El diario El popular de Ciudad de México contó en su edición del 21 de noviembre de 1901 que en la madrugada del 18 un policía acudió a un “baile a puerta cerrada” para “pedir la licencia” y lo que vio “le revolvió el estómago” pues “se encontró con cuarenta y dos parejas de canallas de éstos, vestidos los unos de hombres y los otros de mujer que bailaban y se solazaban en aquel antro”.
Carlos Monsiváis relata en este artículo publicado en la revista Letras Libres con ocasión del centenario de aquel baile, que entre esas personas detenidas, “el que desaparece de la lista, compra su libertad a precio de oro y huye por las azoteas” es el “Primer Yerno de la Nación”, Ignacio de la Torre y Mier, casado con la hija del Presidente Porfirio Díaz.
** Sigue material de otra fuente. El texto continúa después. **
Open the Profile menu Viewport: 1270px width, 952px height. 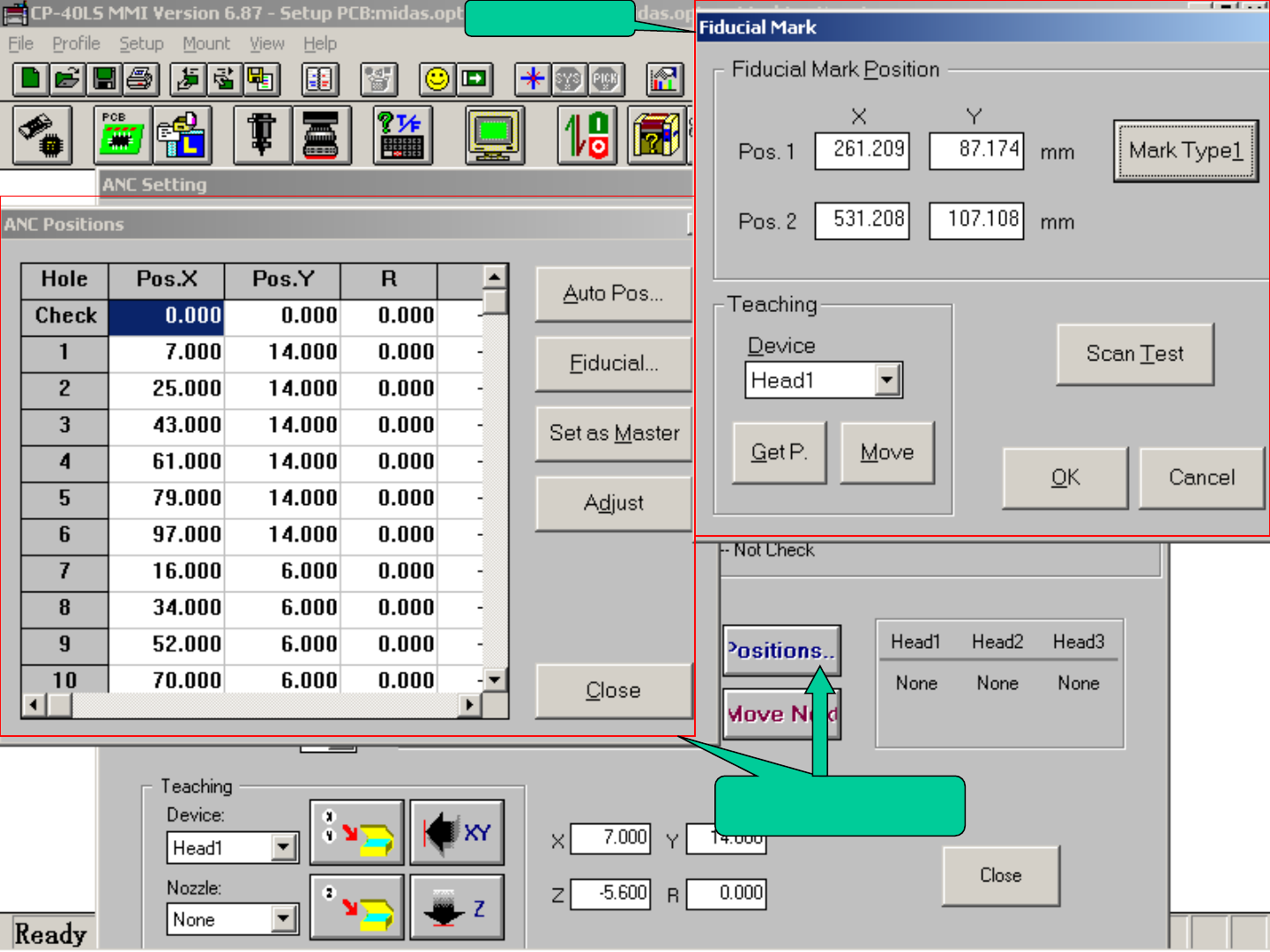coord(76,43)
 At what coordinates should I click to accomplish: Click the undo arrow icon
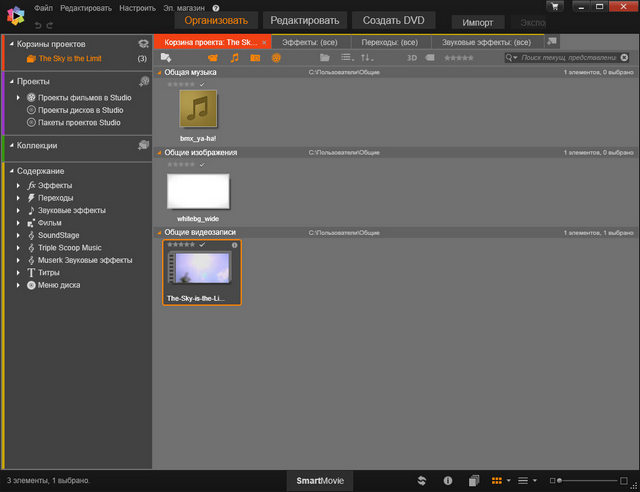tap(38, 23)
El número “se ajusta” y se convierte entonces en 41. Pero cuenta Monsiváis que ya para el envío “a pagar con trabajos forzados su crimen, el número disminuye considerablemente” e ironiza: “Sin temor de calumniar la honradez proverbial del aparato de justicia en el México de 1901, es seguro que 22 o 23 víctimas de la Redada compraron su libertad”. En todo caso, el número 41 quedó desde entonces asociado con la homosexualidad y Monsiváis recuerda que en la década de 1950 todavía circulaba la frase: “De la redada de los 41 te salvaste, manita. Del infierno, todavía no”.
El número 41 se convirtió en un estigma. La violencia institucional no sólo se la ejercía desde el aparato de justicia (doblemente discriminador: por gay y por pobre) sino incluso en sus prácticas cotidianas: como destacó Mílada Bazant en su excelente texto Crónica de un baile clandestino, en una institución pública como el ejército no había batallón, regimiento o división que tenga el número 41 y si era estrictamente necesario utilizarlo (por ejemplo, en la numeración de una calle) se recurría al 40 bis. El panorama lo describe acertadamente Monsiváis: “De la madrugada del 18 de noviembre de 1901 a 1978, en la marcha conmemorativa del 2 de octubre, cuando desfila un contingente gay, los homosexuales han sido presa del pánico de la Redada” y víctima de “detenciones, golpizas e insultos”. Monsiváis advierte que “sólo cuando el termino gay se populariza, la Redada se ve interrumpida” y concluye su artículo con la siguiente frase: “Misterios de la semántica: con la palabra gay se introduce, casi al mismo tiempo, la defensa de los derechos humanos de los por ella representados”.
Ese misterio semántico lo había aclarado, unos años atrás, el comediante norteamericano Lenny Bruce. Él supo que es precisamente suprimir una palabra lo que le concede el poder, la violencia y el vicio. Porque quienes no merecen siquiera denominarse (porque, como dice Monsiváis, el odio “no se atreve a escribir el nombre de los seres odiados. Ni eso merecen») tienen muchas mayores posibilidades que la violencia que contra ellos se ejerza («detenciones, golpizas e insultos») se invisibilice en la opinión pública, que es precisamente el caso de Los 41 y de tantas otras minorías a lo largo de la historia. El personaje de Lenny Bruce, interpretado en su biografía cinematográfica por Dustin Hoffman, lo expone claramente:
Por ello, la importancia de sucesos como La Marcha de las Putas: por su apropiación del insulto y por asumirlo “como una contracultural declaración de libertad, en rechazo a la violencia de género”, como lo reivindicó Silvia Buendía en páginas de diario Expreso. Porque hacerlo es ejercer derechos (a la libertad de expresión, a la protesta, a la libertad sexual) para provocar debates sobre la violencia contra las mujeres, al tiempo de subvertir los usos del lenguaje que sirven para legitimar esa violencia y de obligarnos a reflexionar sobre por qué deberíamos considerar que una palabra (puta o gay, por ejemplo) debería resultarnos ofensiva si alguien nos “acusa” de ello. Cuando empecemos a pensar que el que merece reproche es el que pretende ofender con el uso de esas palabras y no aquel a quien éstas se dirigen, estaremos más cerca como sociedad de combatir la discriminación que de legitimarla con nuestra indiferencia.